Enquanto a esquerda burguesa negocia migalhas, o anarquismo lembra: o pão não se pede — se toma da mesa onde o patrão come.
Antes de Tudo: Não Há Meio-Termo com o Fascismo
Que fique claro desde o primeiro parágrafo: somos contra o fascismo, contra a extrema direita, contra o bolsonarismo e todo o mal que esse movimento causou ao Brasil. A tortura que o governo Bolsonaro representou — a destruição do sistema de saúde no auge da pandemia, o estímulo ao ódio armado, o genocídio indígena, o ataque sistemático à educação, à ciência e à cultura, o incentivo à violência política e às milícias — não será jamais relativizada ou diminuída.
O fascismo é a forma mais bruta e explícita da dominação do capital.

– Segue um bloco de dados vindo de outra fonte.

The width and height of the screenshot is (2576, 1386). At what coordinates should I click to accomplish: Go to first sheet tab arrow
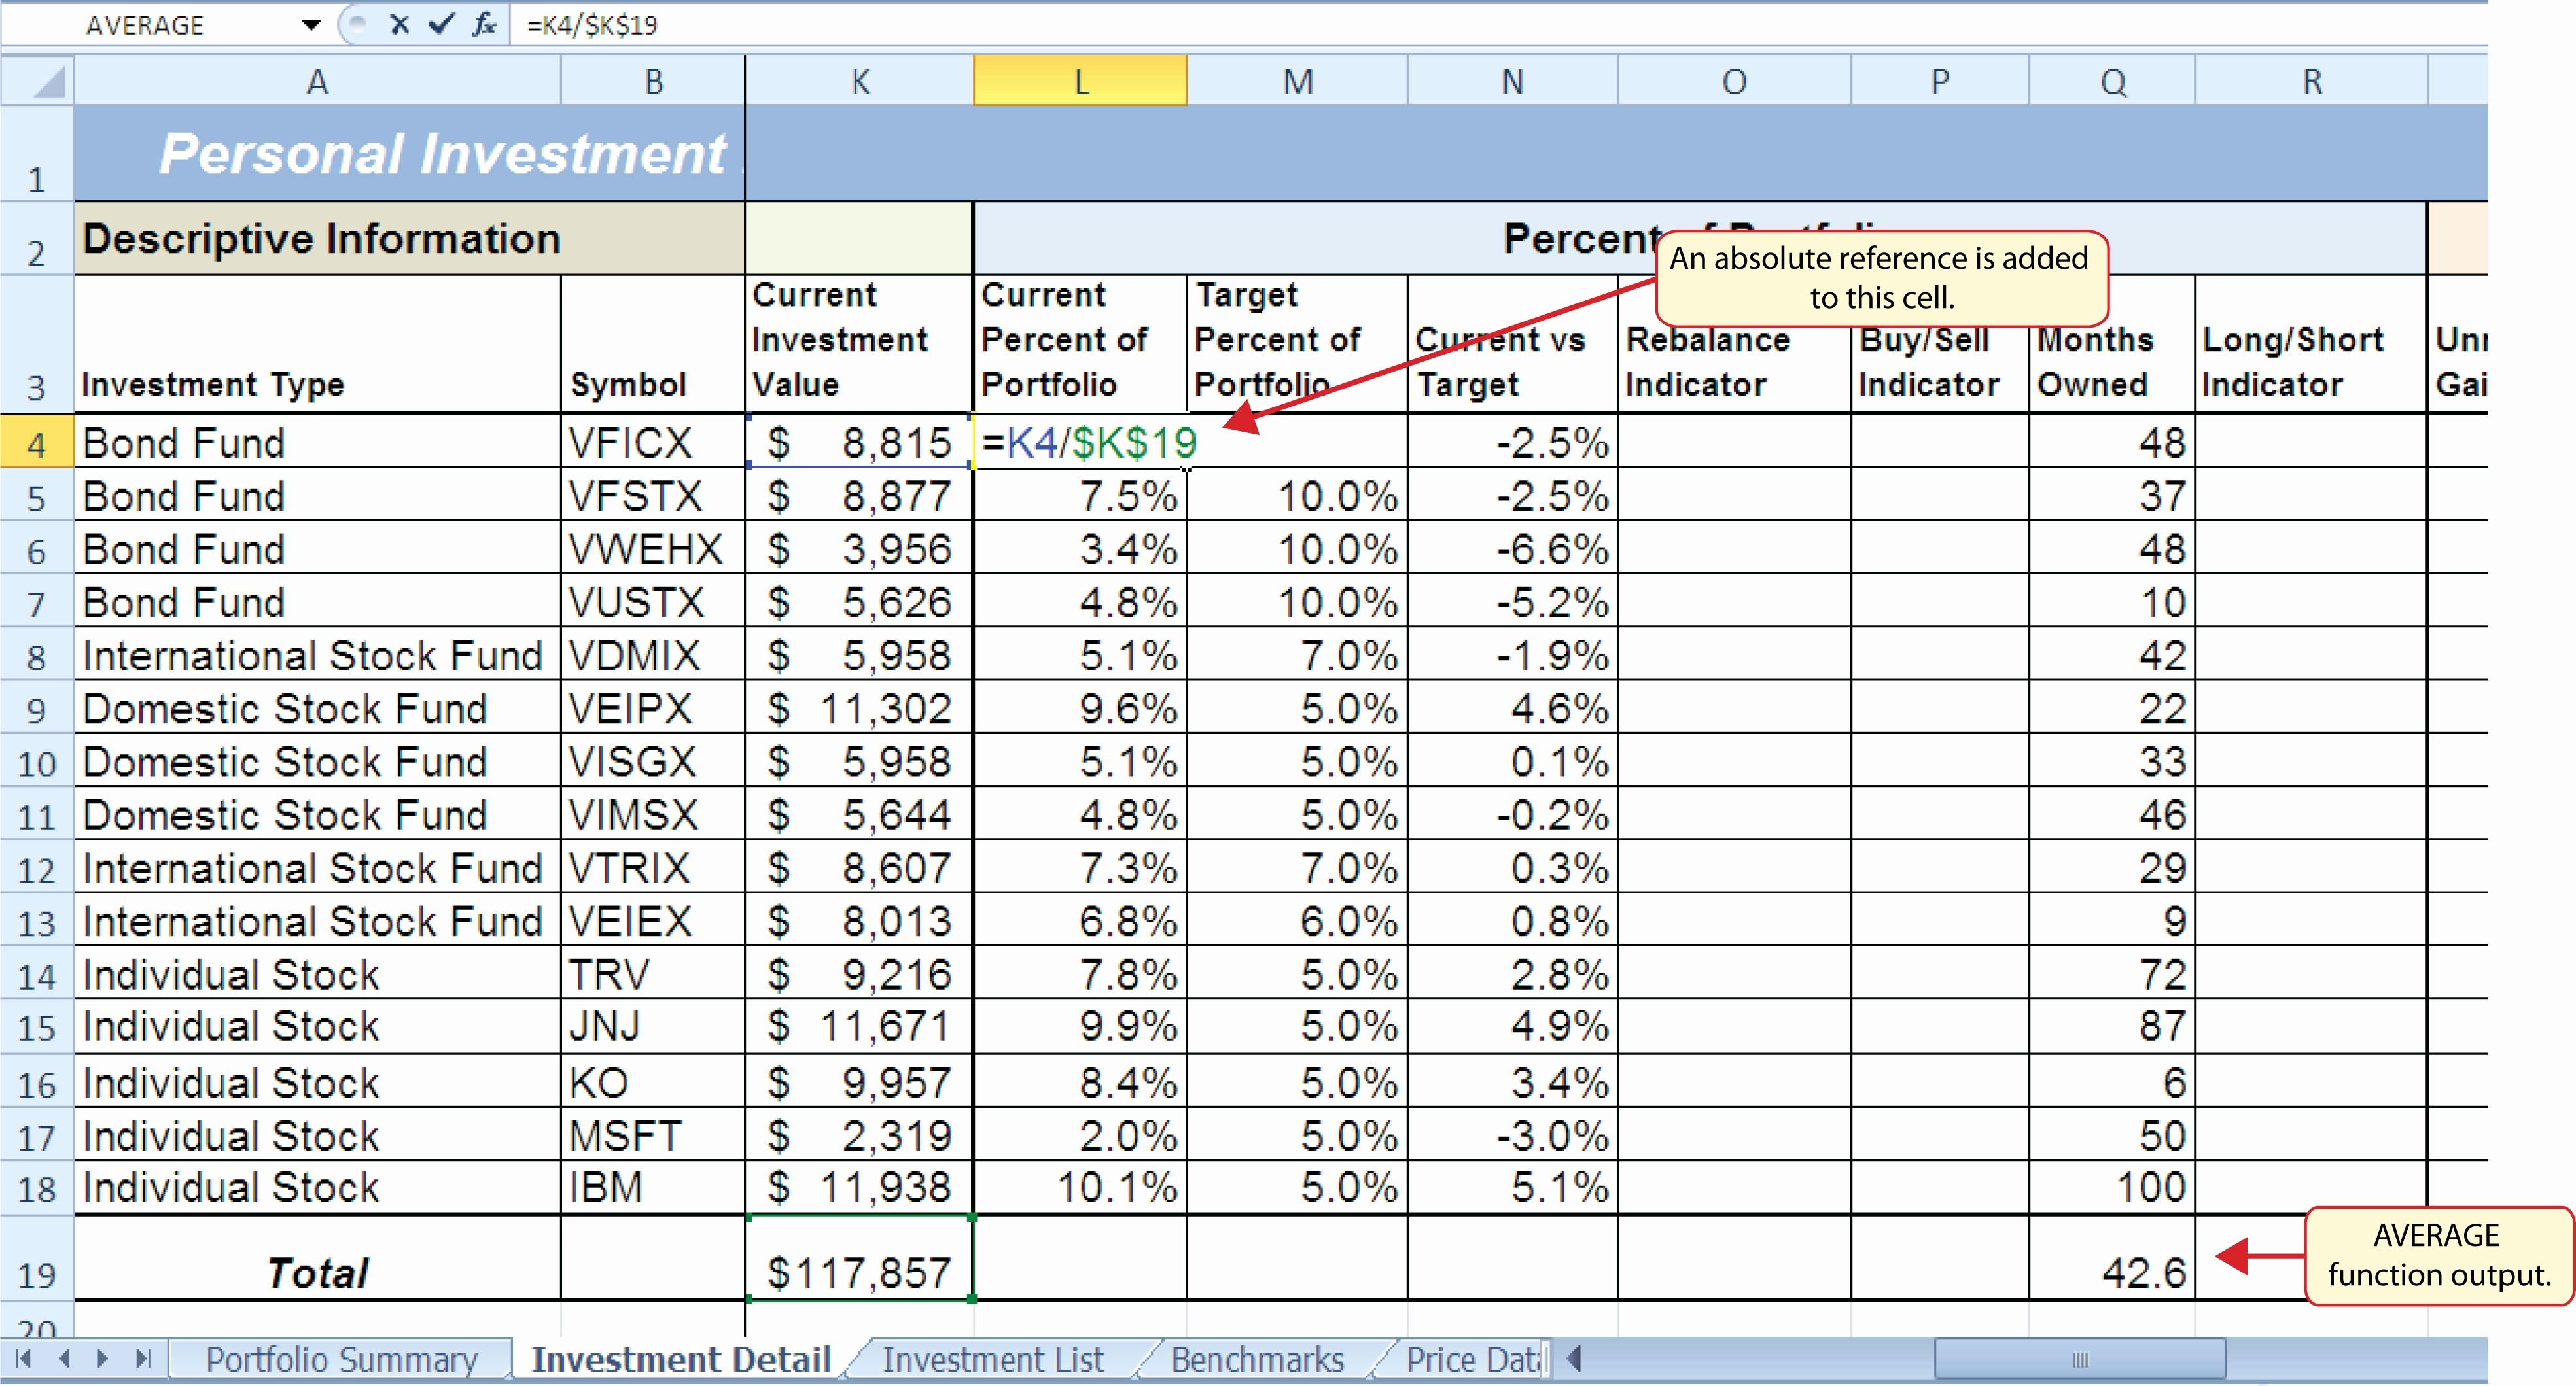(24, 1358)
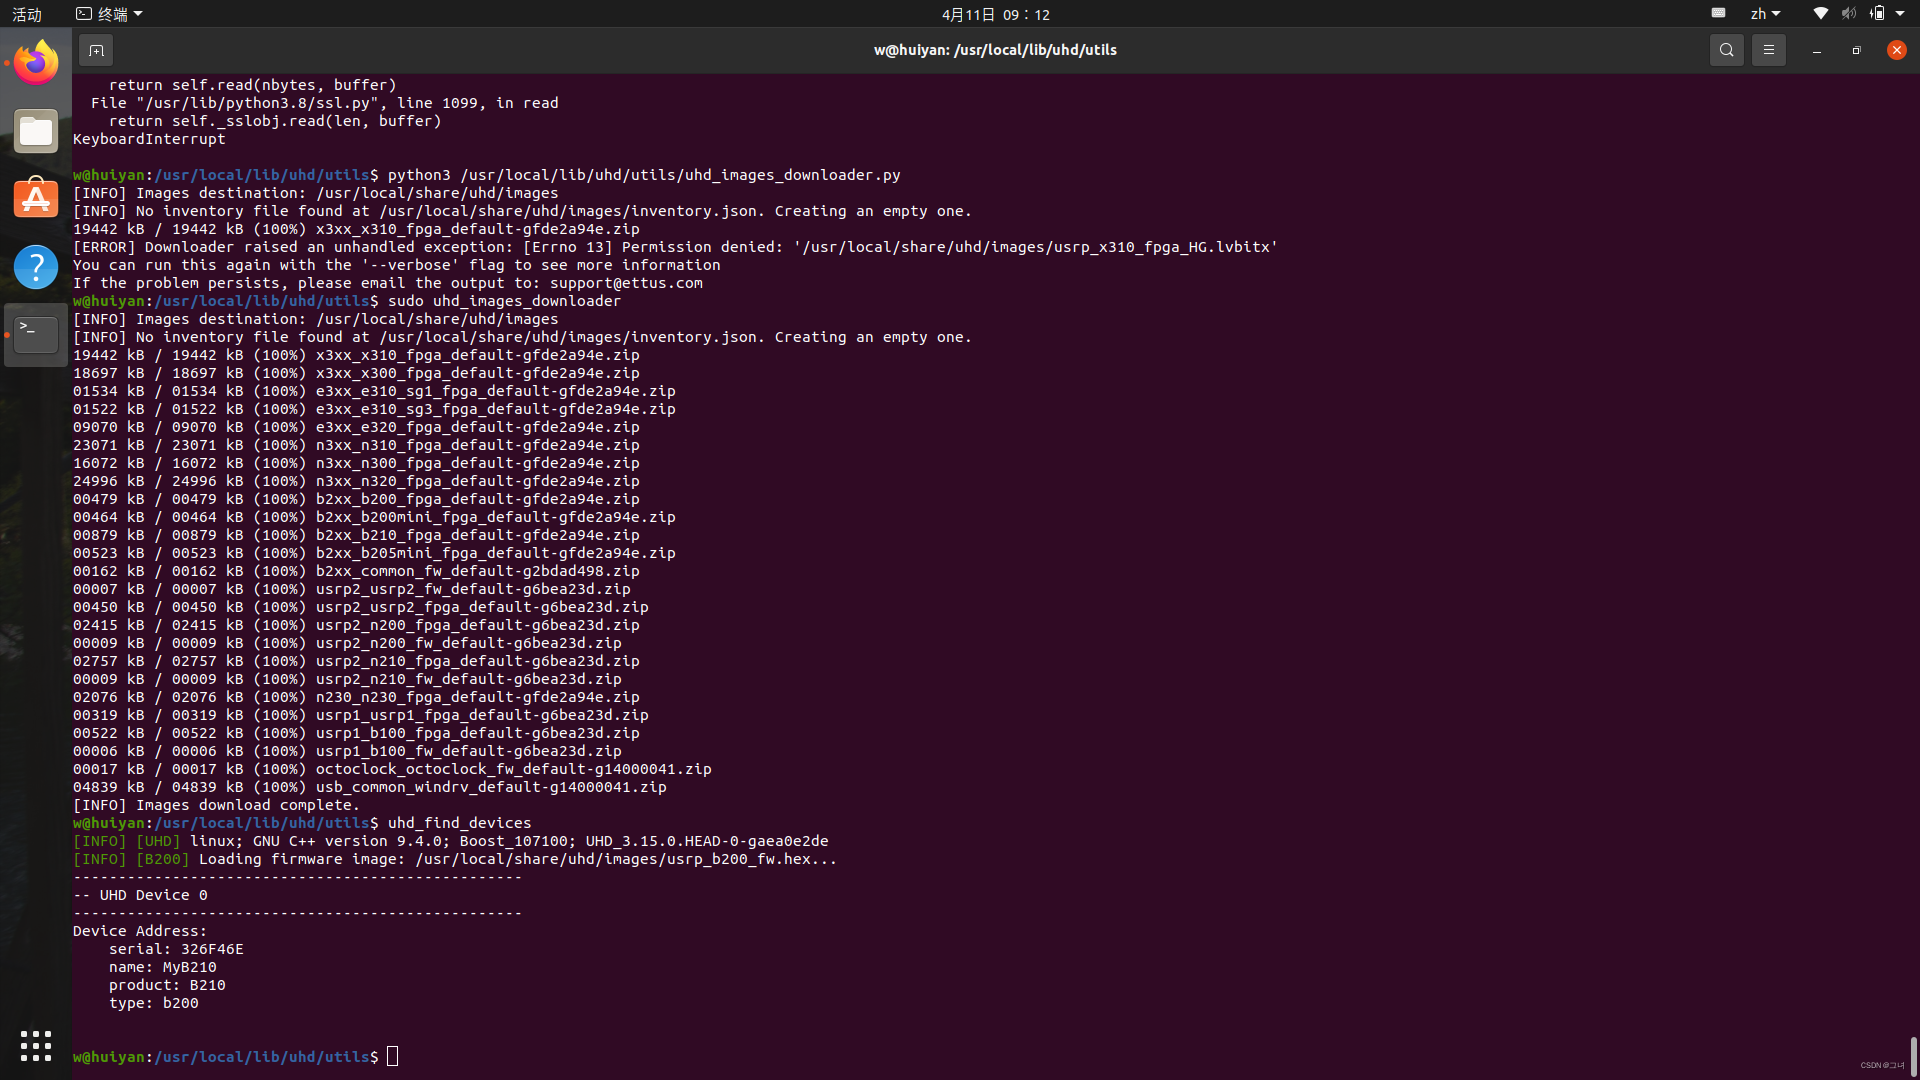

Ele não dialoga, não negocia: ele trucida. E qualquer projeto de liberdade passa, necessariamente, pela derrota política, social e moral da extrema direita.
Dito isso, afirmar que o fascismo é o inimigo não nos obriga a abraçar seus opostos institucionais como se fossem aliados. A crítica que fazemos ao PT e ao lulismo não parte da direita — parte de uma tradição que recusa a falsa escolha entre o fascismo e a esquerda que governa para o capital. Nós não queremos um Brasil governado por Bolsonaro; também não queremos um Brasil governado por quem administra a miséria com ternos de grife e alianças com o agronegócio.